Effects of beta-adrenergic blockade on hepatic and renal glucose production during hypoglycemia in conscious dogs.

Abstract

To investigate the role of beta-adrenergic mechanisms in the counterregulatory response of the liver and kidney to hypoglycemia, we studied 10 dogs before and after a 2-h constant infusion of insulin (4 mU. kg-1. min-1) either without (n = 4) or with (8 micrograms/min, n = 6) propranolol and variable dextrose to maintain hypoglycemia, 7 days after surgical placement of sampling catheters in left renal and hepatic veins and femoral artery.
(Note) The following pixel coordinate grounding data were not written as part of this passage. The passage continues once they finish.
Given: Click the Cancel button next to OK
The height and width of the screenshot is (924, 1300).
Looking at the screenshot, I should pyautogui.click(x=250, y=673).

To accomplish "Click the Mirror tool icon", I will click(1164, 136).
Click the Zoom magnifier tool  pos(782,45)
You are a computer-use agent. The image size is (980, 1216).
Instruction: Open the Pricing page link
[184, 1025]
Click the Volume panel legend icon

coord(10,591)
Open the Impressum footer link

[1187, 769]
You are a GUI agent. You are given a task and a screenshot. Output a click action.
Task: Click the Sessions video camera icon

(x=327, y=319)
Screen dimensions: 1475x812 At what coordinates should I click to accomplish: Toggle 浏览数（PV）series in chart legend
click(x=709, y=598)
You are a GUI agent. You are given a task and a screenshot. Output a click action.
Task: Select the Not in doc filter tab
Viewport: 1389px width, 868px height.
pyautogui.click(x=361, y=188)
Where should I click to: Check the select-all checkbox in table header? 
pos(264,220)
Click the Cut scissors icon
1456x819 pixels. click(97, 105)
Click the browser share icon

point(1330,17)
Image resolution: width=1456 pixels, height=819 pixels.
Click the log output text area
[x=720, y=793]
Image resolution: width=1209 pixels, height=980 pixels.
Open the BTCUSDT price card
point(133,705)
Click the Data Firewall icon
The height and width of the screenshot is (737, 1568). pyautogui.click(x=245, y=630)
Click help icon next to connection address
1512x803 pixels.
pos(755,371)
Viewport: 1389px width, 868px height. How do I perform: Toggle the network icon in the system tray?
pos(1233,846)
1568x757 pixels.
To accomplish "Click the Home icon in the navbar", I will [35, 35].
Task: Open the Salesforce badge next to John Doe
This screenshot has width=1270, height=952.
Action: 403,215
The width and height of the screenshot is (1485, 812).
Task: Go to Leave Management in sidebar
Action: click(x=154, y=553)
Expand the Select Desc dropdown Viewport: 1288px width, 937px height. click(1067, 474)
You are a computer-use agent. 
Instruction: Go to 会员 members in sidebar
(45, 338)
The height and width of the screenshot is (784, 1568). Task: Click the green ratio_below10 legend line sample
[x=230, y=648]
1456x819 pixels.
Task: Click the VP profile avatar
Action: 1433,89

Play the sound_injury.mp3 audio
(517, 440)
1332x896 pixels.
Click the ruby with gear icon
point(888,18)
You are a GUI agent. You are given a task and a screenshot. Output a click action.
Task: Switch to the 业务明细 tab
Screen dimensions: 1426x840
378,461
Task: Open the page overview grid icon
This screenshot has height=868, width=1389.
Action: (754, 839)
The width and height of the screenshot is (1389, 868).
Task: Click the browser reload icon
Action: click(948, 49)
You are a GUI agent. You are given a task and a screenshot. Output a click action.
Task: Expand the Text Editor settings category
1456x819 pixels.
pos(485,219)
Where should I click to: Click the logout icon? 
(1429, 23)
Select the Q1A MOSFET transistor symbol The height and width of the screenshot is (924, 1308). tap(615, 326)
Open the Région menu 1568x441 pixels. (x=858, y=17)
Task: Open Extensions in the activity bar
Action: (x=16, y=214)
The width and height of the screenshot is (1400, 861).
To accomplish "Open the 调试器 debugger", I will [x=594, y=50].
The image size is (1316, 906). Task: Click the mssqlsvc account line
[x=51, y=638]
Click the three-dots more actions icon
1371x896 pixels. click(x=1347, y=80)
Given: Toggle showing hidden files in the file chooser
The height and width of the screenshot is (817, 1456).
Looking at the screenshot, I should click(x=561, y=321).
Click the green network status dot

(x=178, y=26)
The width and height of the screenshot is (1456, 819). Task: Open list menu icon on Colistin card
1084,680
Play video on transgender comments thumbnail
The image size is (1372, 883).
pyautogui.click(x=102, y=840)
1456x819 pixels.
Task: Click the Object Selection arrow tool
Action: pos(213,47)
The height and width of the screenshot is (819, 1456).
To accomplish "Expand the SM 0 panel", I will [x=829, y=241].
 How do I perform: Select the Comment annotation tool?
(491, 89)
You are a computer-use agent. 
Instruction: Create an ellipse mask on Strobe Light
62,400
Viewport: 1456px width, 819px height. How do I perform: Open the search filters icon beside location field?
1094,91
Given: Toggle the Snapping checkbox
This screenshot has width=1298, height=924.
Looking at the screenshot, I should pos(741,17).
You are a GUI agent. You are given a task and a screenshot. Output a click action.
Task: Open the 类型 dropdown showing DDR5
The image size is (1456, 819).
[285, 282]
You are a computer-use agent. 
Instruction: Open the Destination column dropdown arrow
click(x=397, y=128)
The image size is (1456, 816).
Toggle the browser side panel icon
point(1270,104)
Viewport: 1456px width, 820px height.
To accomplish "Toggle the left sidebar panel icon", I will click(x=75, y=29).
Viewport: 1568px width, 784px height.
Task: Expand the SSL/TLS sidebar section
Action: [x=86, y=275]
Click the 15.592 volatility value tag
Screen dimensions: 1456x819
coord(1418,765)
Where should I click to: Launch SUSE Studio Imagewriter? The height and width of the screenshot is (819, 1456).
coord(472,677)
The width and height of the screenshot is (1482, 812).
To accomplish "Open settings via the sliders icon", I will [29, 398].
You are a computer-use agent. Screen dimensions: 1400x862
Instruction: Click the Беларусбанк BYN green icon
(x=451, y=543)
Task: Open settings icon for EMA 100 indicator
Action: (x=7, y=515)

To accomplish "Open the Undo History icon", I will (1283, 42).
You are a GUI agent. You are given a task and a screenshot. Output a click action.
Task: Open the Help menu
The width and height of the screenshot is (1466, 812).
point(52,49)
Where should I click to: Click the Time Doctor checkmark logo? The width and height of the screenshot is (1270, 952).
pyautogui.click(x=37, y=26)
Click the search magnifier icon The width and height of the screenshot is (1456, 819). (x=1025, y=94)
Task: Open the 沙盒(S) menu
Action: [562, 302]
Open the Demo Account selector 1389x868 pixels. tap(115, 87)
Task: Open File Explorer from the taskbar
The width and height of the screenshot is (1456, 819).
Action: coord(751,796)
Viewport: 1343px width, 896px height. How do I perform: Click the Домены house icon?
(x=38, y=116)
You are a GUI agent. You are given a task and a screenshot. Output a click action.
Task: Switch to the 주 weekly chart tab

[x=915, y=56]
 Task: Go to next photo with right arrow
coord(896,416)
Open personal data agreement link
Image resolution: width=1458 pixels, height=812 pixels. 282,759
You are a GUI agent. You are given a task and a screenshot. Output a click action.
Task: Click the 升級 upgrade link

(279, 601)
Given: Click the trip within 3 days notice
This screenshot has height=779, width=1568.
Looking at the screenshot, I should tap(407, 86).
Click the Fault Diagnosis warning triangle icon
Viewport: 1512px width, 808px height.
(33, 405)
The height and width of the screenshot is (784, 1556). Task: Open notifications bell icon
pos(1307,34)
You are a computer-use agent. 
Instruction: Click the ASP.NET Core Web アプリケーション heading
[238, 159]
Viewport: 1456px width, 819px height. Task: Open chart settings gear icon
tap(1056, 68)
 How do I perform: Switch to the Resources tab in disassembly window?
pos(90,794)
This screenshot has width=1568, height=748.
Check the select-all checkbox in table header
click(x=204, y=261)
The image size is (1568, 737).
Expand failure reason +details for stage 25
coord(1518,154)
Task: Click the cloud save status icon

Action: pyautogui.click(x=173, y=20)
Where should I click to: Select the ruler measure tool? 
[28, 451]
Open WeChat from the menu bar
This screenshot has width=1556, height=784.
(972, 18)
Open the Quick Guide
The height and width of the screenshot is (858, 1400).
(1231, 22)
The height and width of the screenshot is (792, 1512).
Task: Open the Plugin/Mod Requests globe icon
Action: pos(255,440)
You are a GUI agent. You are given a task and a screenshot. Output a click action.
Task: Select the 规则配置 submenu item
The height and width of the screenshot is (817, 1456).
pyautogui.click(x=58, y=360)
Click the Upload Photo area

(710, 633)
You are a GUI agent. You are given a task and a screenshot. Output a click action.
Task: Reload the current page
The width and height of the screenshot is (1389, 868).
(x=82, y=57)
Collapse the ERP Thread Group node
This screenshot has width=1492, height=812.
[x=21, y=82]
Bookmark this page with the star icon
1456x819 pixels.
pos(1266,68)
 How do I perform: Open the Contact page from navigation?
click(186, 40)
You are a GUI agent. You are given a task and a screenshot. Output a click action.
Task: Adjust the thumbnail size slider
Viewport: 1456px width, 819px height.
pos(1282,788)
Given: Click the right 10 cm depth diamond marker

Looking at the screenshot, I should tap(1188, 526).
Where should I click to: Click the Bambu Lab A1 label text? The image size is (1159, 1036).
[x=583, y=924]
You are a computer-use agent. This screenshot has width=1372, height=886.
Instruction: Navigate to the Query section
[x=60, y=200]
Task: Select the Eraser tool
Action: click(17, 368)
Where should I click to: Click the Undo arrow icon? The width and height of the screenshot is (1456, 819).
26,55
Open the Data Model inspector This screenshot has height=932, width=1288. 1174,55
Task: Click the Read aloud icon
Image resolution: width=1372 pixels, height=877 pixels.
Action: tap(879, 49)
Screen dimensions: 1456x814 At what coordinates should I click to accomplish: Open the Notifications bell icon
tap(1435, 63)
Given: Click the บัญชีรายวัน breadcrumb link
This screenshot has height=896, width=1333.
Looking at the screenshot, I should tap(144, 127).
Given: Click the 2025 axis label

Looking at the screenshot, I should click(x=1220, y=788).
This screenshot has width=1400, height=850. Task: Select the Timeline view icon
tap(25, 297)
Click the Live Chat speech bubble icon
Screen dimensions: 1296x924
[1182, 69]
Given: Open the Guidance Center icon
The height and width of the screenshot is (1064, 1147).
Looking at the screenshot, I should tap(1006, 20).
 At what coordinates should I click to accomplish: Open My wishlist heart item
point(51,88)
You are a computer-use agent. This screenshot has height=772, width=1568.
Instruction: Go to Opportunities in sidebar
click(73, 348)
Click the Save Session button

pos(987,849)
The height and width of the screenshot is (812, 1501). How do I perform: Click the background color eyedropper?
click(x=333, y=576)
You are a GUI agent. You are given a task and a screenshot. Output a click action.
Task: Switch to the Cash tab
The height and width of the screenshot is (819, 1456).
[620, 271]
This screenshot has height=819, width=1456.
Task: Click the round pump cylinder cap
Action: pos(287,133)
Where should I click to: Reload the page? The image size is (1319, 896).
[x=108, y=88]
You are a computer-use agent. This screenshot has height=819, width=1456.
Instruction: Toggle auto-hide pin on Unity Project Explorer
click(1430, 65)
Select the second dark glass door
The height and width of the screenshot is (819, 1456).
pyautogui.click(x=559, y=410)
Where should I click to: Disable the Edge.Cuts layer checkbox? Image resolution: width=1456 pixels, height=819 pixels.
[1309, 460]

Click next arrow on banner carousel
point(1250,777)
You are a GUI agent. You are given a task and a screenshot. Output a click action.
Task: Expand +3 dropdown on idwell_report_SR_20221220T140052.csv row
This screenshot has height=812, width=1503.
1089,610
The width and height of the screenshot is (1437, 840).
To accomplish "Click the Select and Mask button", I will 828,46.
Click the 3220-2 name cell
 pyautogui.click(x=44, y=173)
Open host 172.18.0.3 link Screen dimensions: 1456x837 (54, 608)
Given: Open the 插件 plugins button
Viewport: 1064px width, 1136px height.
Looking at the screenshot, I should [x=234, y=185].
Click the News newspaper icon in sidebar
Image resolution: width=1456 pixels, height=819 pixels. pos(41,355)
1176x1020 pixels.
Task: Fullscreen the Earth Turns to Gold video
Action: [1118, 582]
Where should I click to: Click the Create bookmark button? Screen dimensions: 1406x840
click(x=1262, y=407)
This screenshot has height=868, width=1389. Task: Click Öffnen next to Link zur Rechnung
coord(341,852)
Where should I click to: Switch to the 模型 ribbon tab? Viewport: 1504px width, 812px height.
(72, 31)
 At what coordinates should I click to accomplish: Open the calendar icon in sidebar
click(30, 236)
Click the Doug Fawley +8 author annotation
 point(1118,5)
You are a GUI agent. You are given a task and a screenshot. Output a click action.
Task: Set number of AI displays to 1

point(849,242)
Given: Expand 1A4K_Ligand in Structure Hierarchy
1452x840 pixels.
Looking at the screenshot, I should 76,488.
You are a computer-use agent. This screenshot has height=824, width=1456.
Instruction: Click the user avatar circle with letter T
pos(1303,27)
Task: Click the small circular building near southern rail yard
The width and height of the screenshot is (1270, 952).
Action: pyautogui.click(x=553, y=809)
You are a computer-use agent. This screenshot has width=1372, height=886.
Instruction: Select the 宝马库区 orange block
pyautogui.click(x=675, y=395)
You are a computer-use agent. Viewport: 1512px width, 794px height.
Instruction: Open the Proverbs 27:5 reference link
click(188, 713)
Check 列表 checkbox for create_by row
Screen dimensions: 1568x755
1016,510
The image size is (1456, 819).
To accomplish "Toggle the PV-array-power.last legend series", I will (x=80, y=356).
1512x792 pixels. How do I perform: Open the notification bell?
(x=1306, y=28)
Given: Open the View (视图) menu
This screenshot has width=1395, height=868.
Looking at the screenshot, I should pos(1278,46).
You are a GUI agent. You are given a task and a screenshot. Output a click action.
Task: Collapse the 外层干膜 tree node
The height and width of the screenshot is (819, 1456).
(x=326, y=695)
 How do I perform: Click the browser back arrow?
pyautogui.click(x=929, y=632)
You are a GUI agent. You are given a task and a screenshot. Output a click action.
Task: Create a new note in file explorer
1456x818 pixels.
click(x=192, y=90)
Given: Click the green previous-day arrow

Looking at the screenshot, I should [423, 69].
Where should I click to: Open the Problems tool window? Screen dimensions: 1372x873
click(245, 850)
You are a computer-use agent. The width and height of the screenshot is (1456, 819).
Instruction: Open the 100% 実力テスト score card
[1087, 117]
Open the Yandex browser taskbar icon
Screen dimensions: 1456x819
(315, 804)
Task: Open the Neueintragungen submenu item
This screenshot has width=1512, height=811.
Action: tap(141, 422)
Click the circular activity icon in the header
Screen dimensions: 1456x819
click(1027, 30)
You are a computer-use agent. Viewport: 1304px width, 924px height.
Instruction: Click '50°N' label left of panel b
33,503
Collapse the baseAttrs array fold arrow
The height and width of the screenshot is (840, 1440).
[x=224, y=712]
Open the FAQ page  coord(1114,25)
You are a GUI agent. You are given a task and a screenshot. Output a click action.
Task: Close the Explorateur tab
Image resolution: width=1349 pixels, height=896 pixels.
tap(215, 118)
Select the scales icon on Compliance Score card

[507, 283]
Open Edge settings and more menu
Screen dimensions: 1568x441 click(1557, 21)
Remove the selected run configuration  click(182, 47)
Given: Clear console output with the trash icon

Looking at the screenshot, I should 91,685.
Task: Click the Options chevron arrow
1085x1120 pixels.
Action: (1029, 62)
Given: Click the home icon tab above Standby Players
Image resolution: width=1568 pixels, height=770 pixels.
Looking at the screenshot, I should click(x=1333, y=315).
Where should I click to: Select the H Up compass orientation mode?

Systemic glucose appearance (Ra) and endogenous (EGP), hepatic (HGP), and renal (RGP) glucose production were measured by a combination of arteriovenous difference and peripheral infusion of [6-3H]glucose, renal blood flow with a flow probe, and hepatic plasma flow by indocyanine green clearance. Without beta-adrenergic blockade, arterial glucose decreased from 5.12 +/- 0.02 to 2.53 +/- 0.07 mmol/l, glucose Ra increased from 17.8 +/- 0.7 to 30.5 +/- 2.5 (P < 0.01) when EGP was 22.2 +/- 0.5, HGP from 13.5 +/- 1.1 to 19.3 +/- 1.3, and RGP from 2. 4 +/- 1.0 to 8.6 +/- 0.9 micromol. kg-1. min-1 (all P < 0.05). When propranolol was infused, glucose decreased from 5.97 +/- 0.02 to 2. 71 +/- 0.03 mmol/l, glucose Ra increased from 16.3 +/- 1.0 to 25.1 +/- 1.6 when EGP was 9.9 +/- 0.4, HGP decreased from 14.4 +/- 0.7 to 10.4 +/- 0.6, and RGP decreased from 3.8 +/- 1.3 to 1.1 +/- 0.8 micromol. kg-1. min-1 (all P < 0.05). Our data indicate that beta-adrenergic blockade impairs glucose recovery during sustained hypoglycemia, in part, by preventing the simultaneous compensatory increase in HGP and RGP.